No marco de 35 anos da primeira vitória de Ayrton Senna no GP do Brasil de 1991, em Interlagos, o ator Gabriel Leone, que interpretou o piloto na série da Netflix, analisou a repercussão da produção. Ele destacou os desafios de condensar a trajetória em seis episódios e indicou o documentário de Senna como complemento para o público.
Leone é o protagonista da minissérie lançada em 2024, que revisita a carreira do tricampeão desde o início no automobilismo até o acidente fatal em 1994. Com seis episódios, a obra aposta em uma narrativa dramatizada, combinando fatos reais com elementos de ficção para dar conta de uma trajetória extensa e marcada por rivalidades, bastidores e momentos decisivos dentro e fora das pistas.
Ao ser questionado se a série deixava espaço para novos episódios ou uma possível continuação, o ator avaliou que a história foi contemplada dentro da proposta inicial.
“A gente contemplou, de alguma forma, toda a trajetória do Ayrton Senna. Eu, particularmente, gosto muito do documentário. Ele é todo construído com imagens de época, o que traz uma força única.
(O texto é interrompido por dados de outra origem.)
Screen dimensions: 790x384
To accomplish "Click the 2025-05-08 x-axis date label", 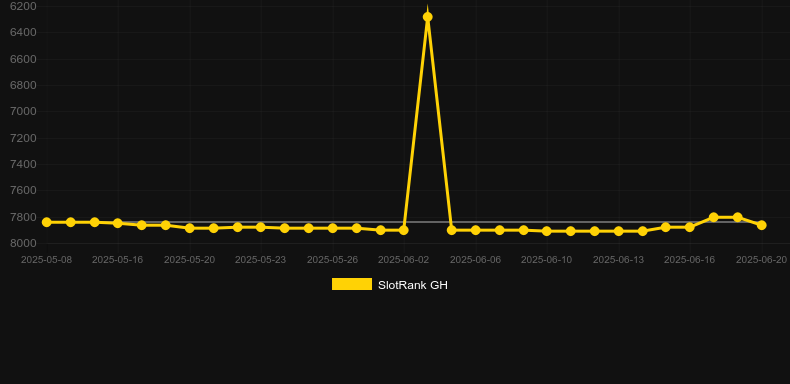I will click(x=46, y=260).
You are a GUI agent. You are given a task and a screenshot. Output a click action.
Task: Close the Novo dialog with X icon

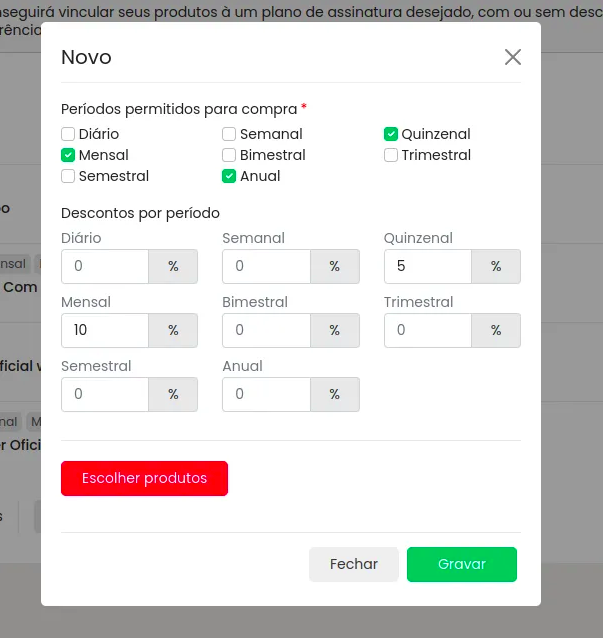click(513, 57)
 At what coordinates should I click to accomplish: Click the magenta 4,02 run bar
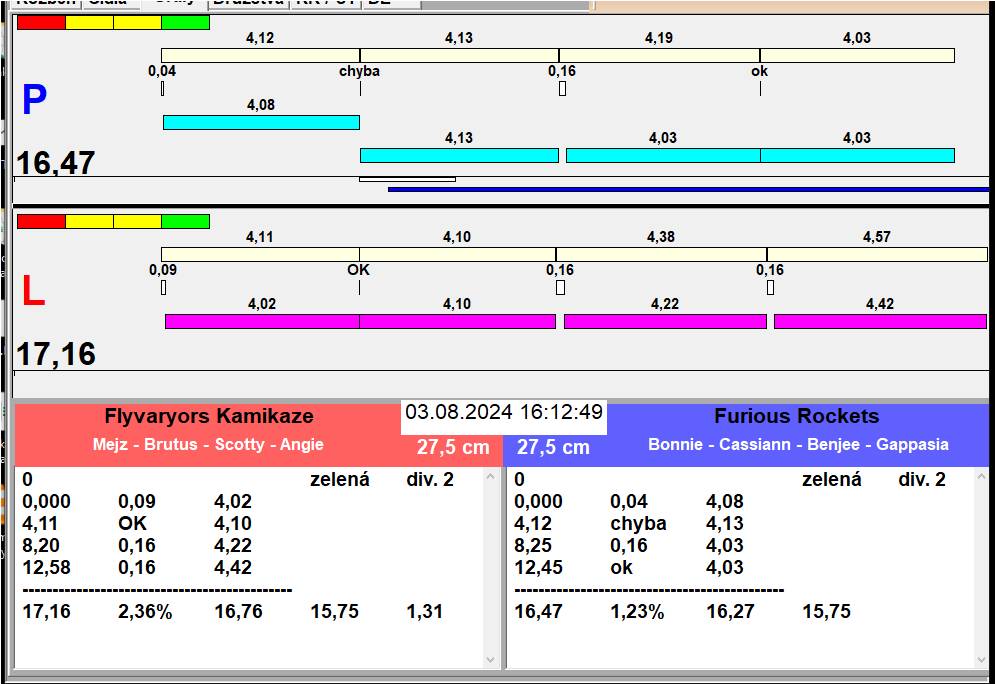coord(261,321)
Para quem assistiu apenas à série, funciona como um material complementar extremamente rico.”
Ele também destacou que o formato exigiu escolhas narrativas. “A série precisa se sustentar sozinha dentro de um formato fechado, com seis episódios, o que exige adaptações e decisões para dar conta de uma vida tão intensa.”
Para Leone, o material documental amplia o entendimento sobre o piloto. “O que não falta é material sobre o Ayrton, histórias, registros e momentos que ajudam a entender ainda mais quem ele foi.”
Produzida como uma das maiores apostas da Netflix no Brasil, a série contou com gravações em diferentes países e uma estrutura de grande escala, incluindo recriações detalhadas das corridas que marcaram a carreira do piloto.